I’ve been thinking a lot about what my cycling goals are for this year. I’d like to finish Almanzo, the Gravel Metric, and Chequamegon (strongly), and ride well and have fun all year. What’s funny is that I feel as though I’ve turned a bit of a corner with my biking goals. I have logged enough miles to have a good base of ability. I don’t really feel a compelling need to be the fastest, on a group ride or otherwise. For some reason, the competitive spirit is tapering off a bit. When I think about it, what I really want to be is a good domestique. I want to ride well with others. To be predictable. To do good, honest, praiseworthy pulls. To give a good draft. To bring others up into the pack. To not get dropped, but also to not push hard at the wrong times and drop others. To ride with a team, not just for myself.
I really like the concept of gentleman’s races (though I wish there were a gender neutral name for them, as I am becoming increasingly aware of the gender bias in cycling). Ride as a team, finish or fail as a team. Trust your teammates, support your teammates, work together.

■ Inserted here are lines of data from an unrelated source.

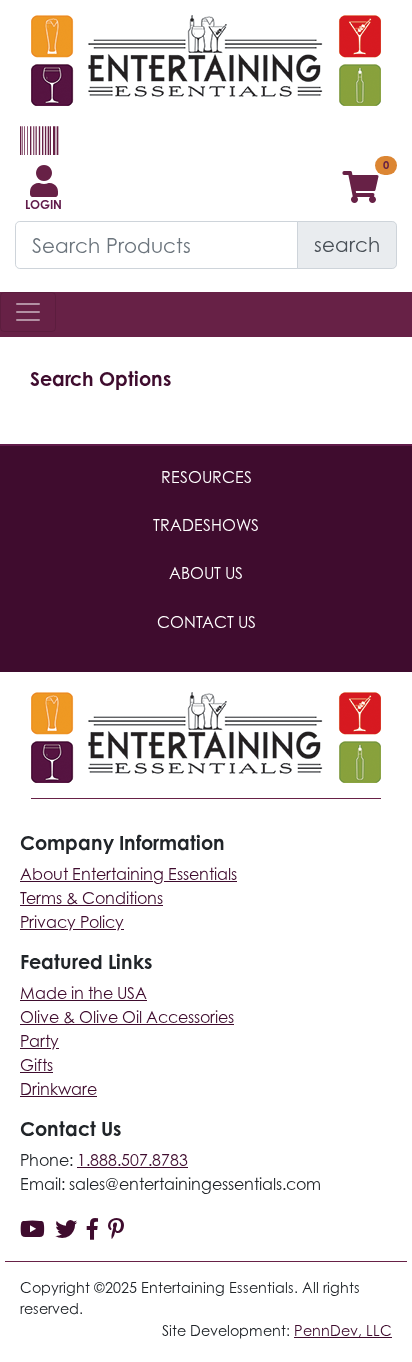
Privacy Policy (72, 922)
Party (39, 1041)
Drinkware (58, 1089)
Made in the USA (83, 993)
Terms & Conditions (91, 898)
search (347, 244)
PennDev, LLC (343, 1330)
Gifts (36, 1065)
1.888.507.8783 (132, 1160)
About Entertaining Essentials (128, 874)
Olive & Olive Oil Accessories (127, 1017)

I have to admit, when I first learned of the position of domestique in pro cycling, I didn’t understand it. Why would you ride without the intention of winning? Or perhaps to state it another way–why would you ride with the accepted intention of helping someone else to win even at the risk of sacrificing your own success? I suspect that the pros in the peleton have different motivations than I, but I’d like to be a little more Jens Voight-like in supporting my fellow riders than in seeking personal success. Is there a cop-out in this? Is there safety in claiming to have satisfaction from helping others and thus avoiding confrontation with not winning individually? Will my competitive spirit overcome this early season calm, and push me to different mid-season efforts? Meh. Time will tell. But I’m at peace with it right now, so let’s live in the moment a bit.